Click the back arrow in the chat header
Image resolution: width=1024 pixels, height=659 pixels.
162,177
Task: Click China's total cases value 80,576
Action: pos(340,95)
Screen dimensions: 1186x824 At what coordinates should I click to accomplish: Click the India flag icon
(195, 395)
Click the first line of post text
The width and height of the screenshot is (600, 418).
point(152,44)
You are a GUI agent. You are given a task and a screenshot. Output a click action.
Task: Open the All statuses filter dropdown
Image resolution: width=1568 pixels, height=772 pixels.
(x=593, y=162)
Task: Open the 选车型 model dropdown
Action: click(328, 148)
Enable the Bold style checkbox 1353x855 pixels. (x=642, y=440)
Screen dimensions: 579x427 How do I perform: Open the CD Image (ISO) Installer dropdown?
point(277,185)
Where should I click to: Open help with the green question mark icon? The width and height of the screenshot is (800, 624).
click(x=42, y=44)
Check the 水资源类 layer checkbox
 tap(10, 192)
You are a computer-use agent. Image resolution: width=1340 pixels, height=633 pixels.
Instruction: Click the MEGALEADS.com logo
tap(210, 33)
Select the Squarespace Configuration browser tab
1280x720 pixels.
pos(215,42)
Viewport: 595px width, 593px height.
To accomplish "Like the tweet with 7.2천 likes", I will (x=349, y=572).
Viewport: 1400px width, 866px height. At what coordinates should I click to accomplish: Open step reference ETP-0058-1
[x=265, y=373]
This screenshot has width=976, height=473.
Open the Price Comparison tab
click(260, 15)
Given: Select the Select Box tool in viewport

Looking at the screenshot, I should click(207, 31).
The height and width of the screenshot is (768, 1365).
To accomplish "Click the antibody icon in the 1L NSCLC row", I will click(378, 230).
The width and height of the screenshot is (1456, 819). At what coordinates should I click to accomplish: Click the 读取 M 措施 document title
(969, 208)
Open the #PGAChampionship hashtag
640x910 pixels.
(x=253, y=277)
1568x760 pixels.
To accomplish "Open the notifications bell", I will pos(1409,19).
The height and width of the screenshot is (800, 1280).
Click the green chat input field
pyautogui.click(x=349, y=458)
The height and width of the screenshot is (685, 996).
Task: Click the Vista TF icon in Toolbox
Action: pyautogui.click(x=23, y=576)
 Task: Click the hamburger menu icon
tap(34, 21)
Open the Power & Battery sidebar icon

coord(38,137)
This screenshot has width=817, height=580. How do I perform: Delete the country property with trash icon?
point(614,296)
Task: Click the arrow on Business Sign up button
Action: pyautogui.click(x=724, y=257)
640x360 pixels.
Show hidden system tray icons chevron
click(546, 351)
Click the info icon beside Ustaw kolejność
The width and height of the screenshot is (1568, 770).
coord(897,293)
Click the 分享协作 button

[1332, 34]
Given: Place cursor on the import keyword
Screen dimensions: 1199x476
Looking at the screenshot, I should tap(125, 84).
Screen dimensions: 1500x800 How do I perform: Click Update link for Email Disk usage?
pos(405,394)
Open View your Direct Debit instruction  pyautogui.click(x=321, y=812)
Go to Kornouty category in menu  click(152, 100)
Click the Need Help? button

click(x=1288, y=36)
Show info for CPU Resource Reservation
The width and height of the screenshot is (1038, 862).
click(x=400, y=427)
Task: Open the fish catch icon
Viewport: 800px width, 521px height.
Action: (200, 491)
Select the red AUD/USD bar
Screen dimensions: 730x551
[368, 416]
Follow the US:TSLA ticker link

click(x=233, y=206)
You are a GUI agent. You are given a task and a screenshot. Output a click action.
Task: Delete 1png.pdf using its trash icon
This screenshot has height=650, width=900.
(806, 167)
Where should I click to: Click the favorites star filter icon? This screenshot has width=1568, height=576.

### What is expected
Restate the data above in full, word for word.

### Worked solution
Click the back arrow in the chat header
Image resolution: width=1024 pixels, height=659 pixels.
162,177
Task: Click China's total cases value 80,576
Action: pos(340,95)
Screen dimensions: 1186x824 At what coordinates should I click to accomplish: Click the India flag icon
(195, 395)
Click the first line of post text
The width and height of the screenshot is (600, 418).
point(152,44)
You are a GUI agent. You are given a task and a screenshot. Output a click action.
Task: Open the All statuses filter dropdown
Image resolution: width=1568 pixels, height=772 pixels.
(x=593, y=162)
Task: Open the 选车型 model dropdown
Action: click(328, 148)
Enable the Bold style checkbox 1353x855 pixels. (x=642, y=440)
Screen dimensions: 579x427 How do I perform: Open the CD Image (ISO) Installer dropdown?
point(277,185)
Where should I click to: Open help with the green question mark icon? The width and height of the screenshot is (800, 624).
click(x=42, y=44)
Check the 水资源类 layer checkbox
 tap(10, 192)
You are a computer-use agent. Image resolution: width=1340 pixels, height=633 pixels.
Instruction: Click the MEGALEADS.com logo
tap(210, 33)
Select the Squarespace Configuration browser tab
1280x720 pixels.
pos(215,42)
Viewport: 595px width, 593px height.
To accomplish "Like the tweet with 7.2천 likes", I will (x=349, y=572).
Viewport: 1400px width, 866px height. At what coordinates should I click to accomplish: Open step reference ETP-0058-1
[x=265, y=373]
This screenshot has width=976, height=473.
Open the Price Comparison tab
click(260, 15)
Given: Select the Select Box tool in viewport

Looking at the screenshot, I should click(207, 31).
The height and width of the screenshot is (768, 1365).
To accomplish "Click the antibody icon in the 1L NSCLC row", I will click(378, 230).
The width and height of the screenshot is (1456, 819). At what coordinates should I click to accomplish: Click the 读取 M 措施 document title
(969, 208)
Open the #PGAChampionship hashtag
640x910 pixels.
(x=253, y=277)
1568x760 pixels.
To accomplish "Open the notifications bell", I will pos(1409,19).
The height and width of the screenshot is (800, 1280).
Click the green chat input field
pyautogui.click(x=349, y=458)
The height and width of the screenshot is (685, 996).
Task: Click the Vista TF icon in Toolbox
Action: pyautogui.click(x=23, y=576)
 Task: Click the hamburger menu icon
tap(34, 21)
Open the Power & Battery sidebar icon

coord(38,137)
This screenshot has width=817, height=580. How do I perform: Delete the country property with trash icon?
point(614,296)
Task: Click the arrow on Business Sign up button
Action: pyautogui.click(x=724, y=257)
640x360 pixels.
Show hidden system tray icons chevron
click(546, 351)
Click the info icon beside Ustaw kolejność
The width and height of the screenshot is (1568, 770).
coord(897,293)
Click the 分享协作 button

[1332, 34]
Given: Place cursor on the import keyword
Screen dimensions: 1199x476
Looking at the screenshot, I should tap(125, 84).
Screen dimensions: 1500x800 How do I perform: Click Update link for Email Disk usage?
pos(405,394)
Open View your Direct Debit instruction  pyautogui.click(x=321, y=812)
Go to Kornouty category in menu  click(152, 100)
Click the Need Help? button

click(x=1288, y=36)
Show info for CPU Resource Reservation
The width and height of the screenshot is (1038, 862).
click(x=400, y=427)
Task: Open the fish catch icon
Viewport: 800px width, 521px height.
Action: (200, 491)
Select the red AUD/USD bar
Screen dimensions: 730x551
[368, 416]
Follow the US:TSLA ticker link

click(x=233, y=206)
You are a GUI agent. You are given a task and a screenshot. Output a click action.
Task: Delete 1png.pdf using its trash icon
This screenshot has height=650, width=900.
(806, 167)
Where should I click to: Click the favorites star filter icon? This screenshot has width=1568, height=576.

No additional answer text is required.